The Pneumatron device measures gas diffusion kinetics in the xylem of plants. The device provides an easy, low-cost, and powerful tool for research on plant water relations and gas exchange. Here, we describe in detail how to construct and operate this device to estimate embolism resistance of angiosperm xylem, and how to analyse pneumatic data. Simple and more elaborated ways of constructing a Pneumatron are shown, either using wires, a breadboard, or a printed circuit board. The instrument is based on an open-source hardware and software system, which allows users to operate it in an automated or semi-automated way. A step-by-step manual and a troubleshooting section are provided. An excel spreadsheet and an R-script are also presented for fast and easy data analysis. This manual aims at helping users to avoid common mistakes, such as unstable measurements of the minimum and maximum amount of gas discharged from xylem tissue, which has major consequences for estimating embolism resistance.
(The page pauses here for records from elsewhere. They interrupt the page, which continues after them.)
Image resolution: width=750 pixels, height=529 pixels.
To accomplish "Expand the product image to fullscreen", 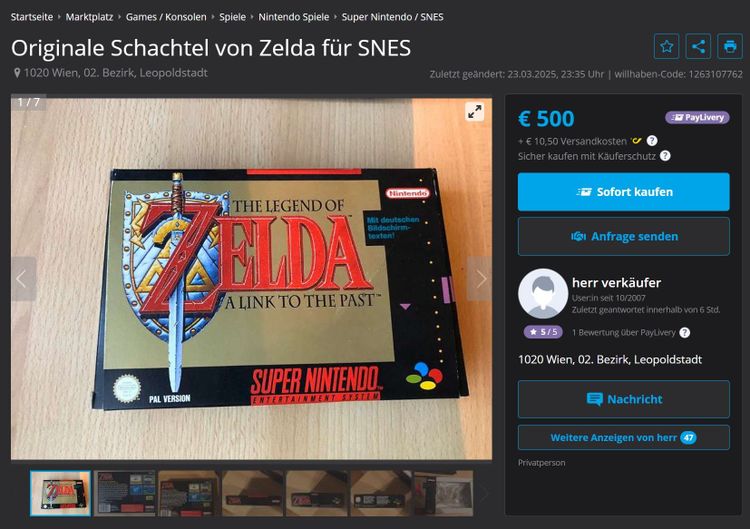I will point(474,112).
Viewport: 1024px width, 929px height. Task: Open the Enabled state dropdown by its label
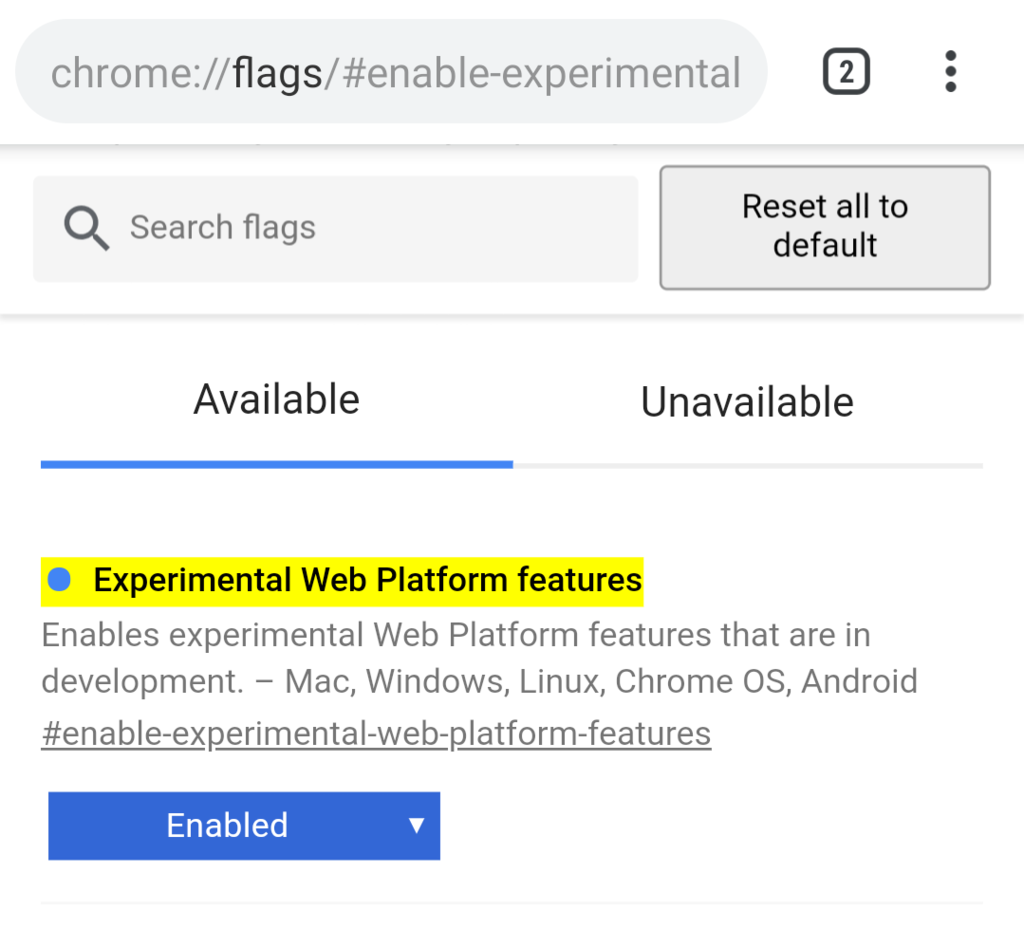pyautogui.click(x=227, y=825)
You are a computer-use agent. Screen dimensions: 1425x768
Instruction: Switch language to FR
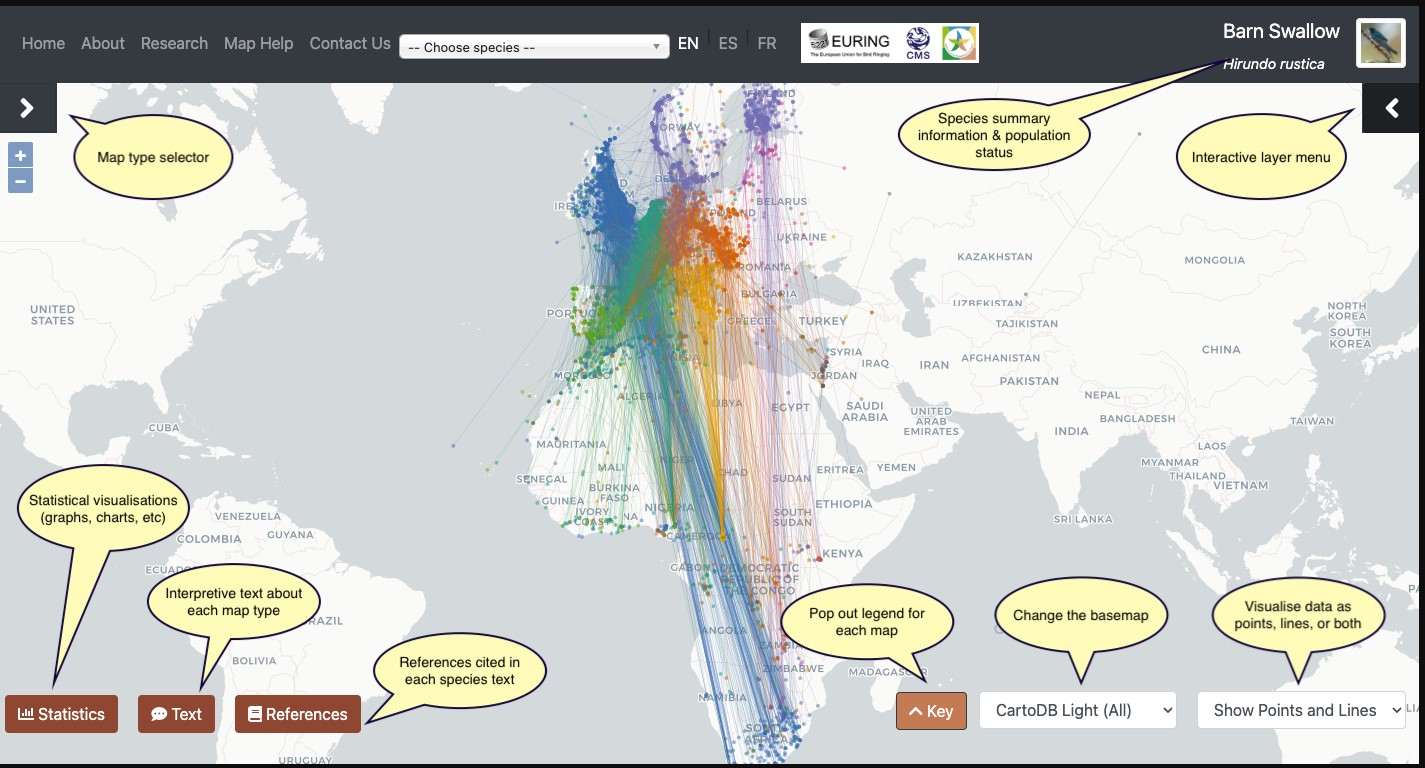click(766, 43)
Major advantages of the Pneumatron device include its automated and accurate measurements of gas diffusion rates, including highly precise measurements of the gas volume in intact, embolised conduits. It is currently unclear if the method can also be applied to woody monocots, gymnosperm species that possess torus-margo pit membranes, or to herbaceous species.

No gas source, no problem: Proximity to pre-existing embolism and segmentation affect embolism spreading in angiosperm xylem by gas diffusion.

Embolism spreading in dehydrating angiosperm xylem is driven by gas movement between embolized and sap-filled conduits. Here we examine how the proximity to pre-existing embolism and hydraulic segmentation affect embolism propagation. Based on the optical method, we compare xylem embolism resistance between detached leaves and leaves attached to branches, and between intact leaves and leaves with cut minor veins, for six species. Embolism resistance of detached leaves was significantly lower than that of leaves attached to stems, except for two species, with all vessels ending in their petioles. Cutting of minor veins showed limited embolism spreading in minor veins near the cuts prior to major veins. Moreover, despite strong agreement in the overall embolism resistance of detached leaves between the optical and pneumatic method, minor differences were observed during early stages of embolism formation. We conclude that embolism resistance may represent a relative trait due to an open-xylem artefact, with embolism spreading possibly affected by the proximity and connectivity to pre-existing embolism as a gas source, while hydraulic segmentation prevents such artefact. Since embolism formation may not rely on a certain pressure difference threshold between functional and embolized conduits, we speculate that embolism is facilitated by pressure-driven gas diffusion across pit membranes.